(Beginning of AVAILABLE RECORDS)
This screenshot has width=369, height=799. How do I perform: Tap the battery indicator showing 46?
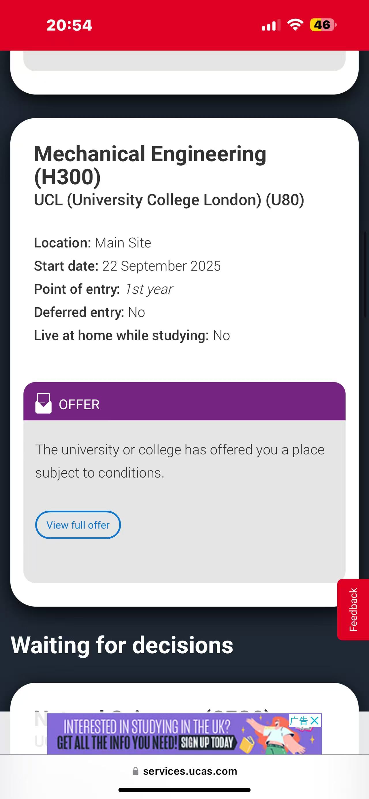click(323, 25)
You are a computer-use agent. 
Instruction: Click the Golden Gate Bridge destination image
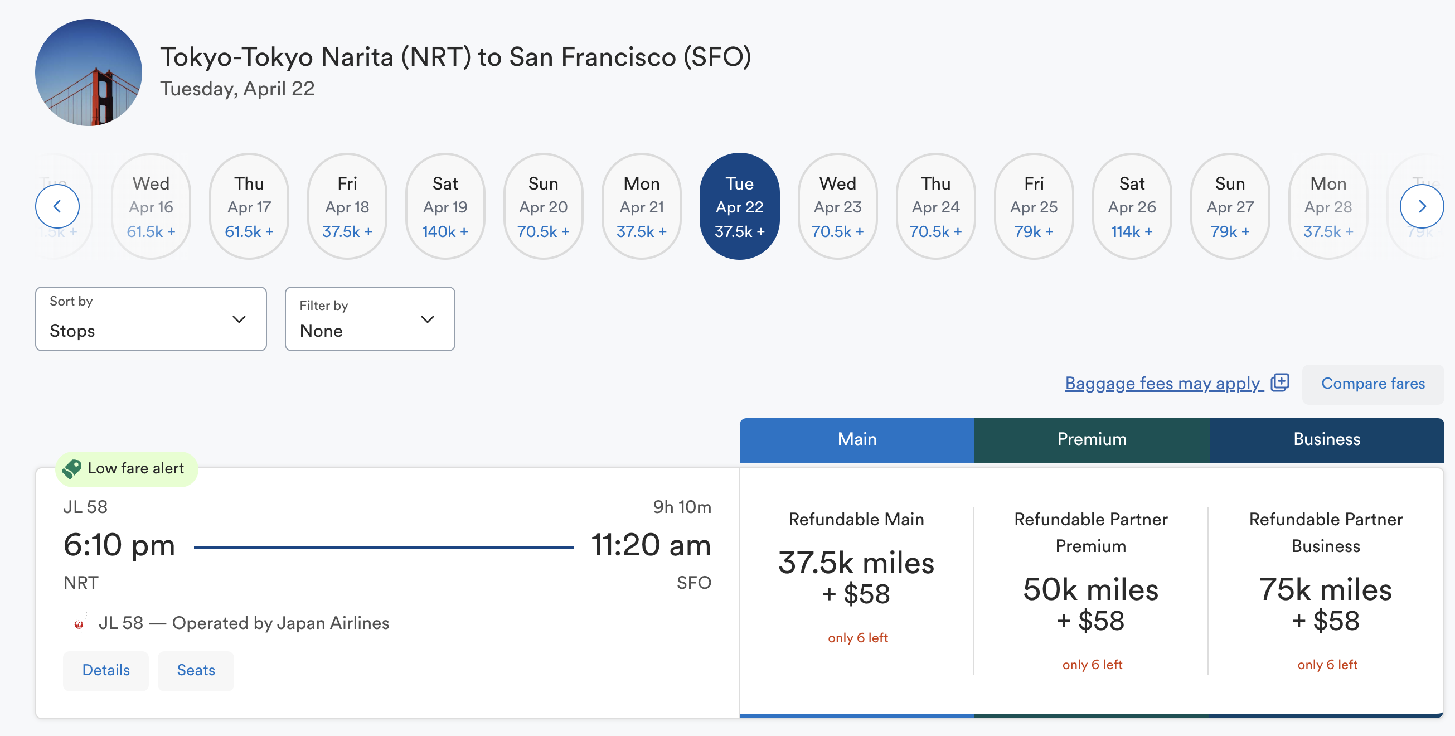coord(89,72)
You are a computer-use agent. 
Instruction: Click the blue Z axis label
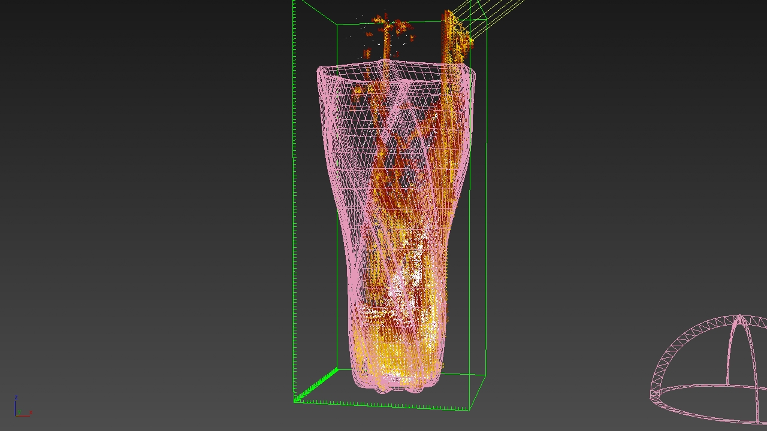16,397
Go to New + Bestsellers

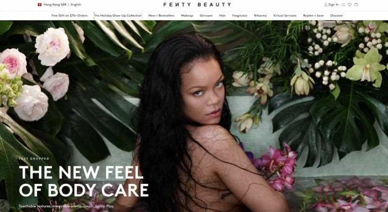pos(162,15)
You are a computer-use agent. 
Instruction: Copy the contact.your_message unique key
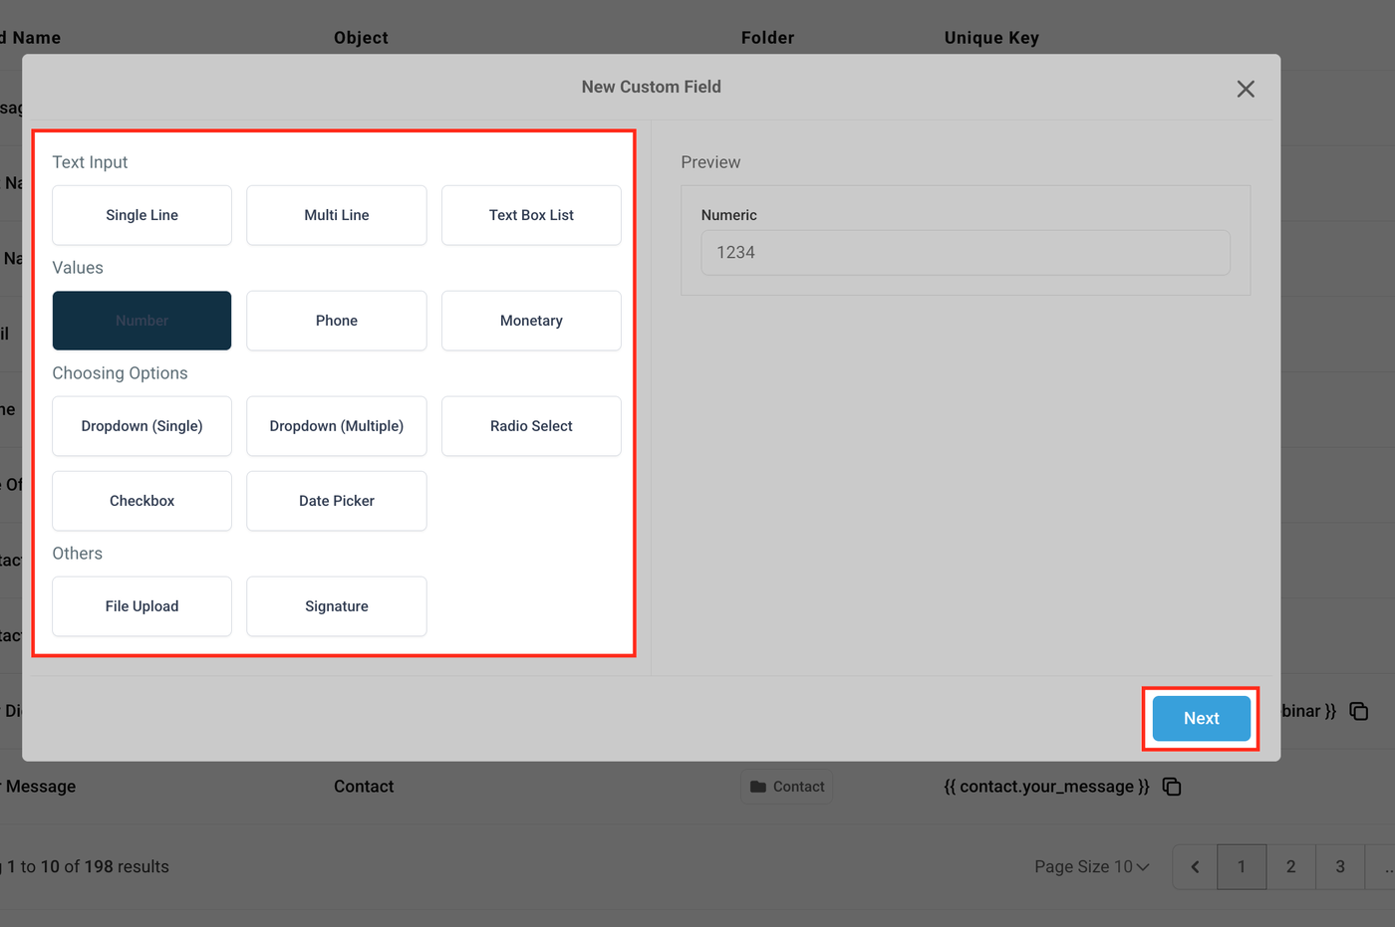click(1172, 787)
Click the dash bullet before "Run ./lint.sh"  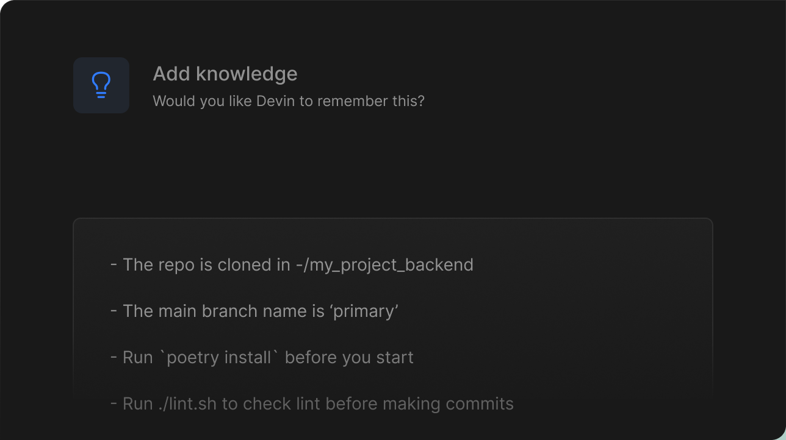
(End of AVAILABLE RECORDS)
*WHAT YOU ARE ASKED TO DO*: Transcribe the data word for word, with no images.

*SOLUTION*:
This screenshot has width=369, height=799. How do I perform: Tap the battery indicator showing 46?
click(323, 25)
You are a computer-use agent. 
Instruction: Click the Golden Gate Bridge destination image
coord(89,72)
You are a computer-use agent. 
Instruction: Click the blue Z axis label
16,397
Go to New + Bestsellers

pos(162,15)
You are a computer-use agent. 
Instruction: Copy the contact.your_message unique key
click(1172, 787)
Click the dash bullet before "Run ./lint.sh"  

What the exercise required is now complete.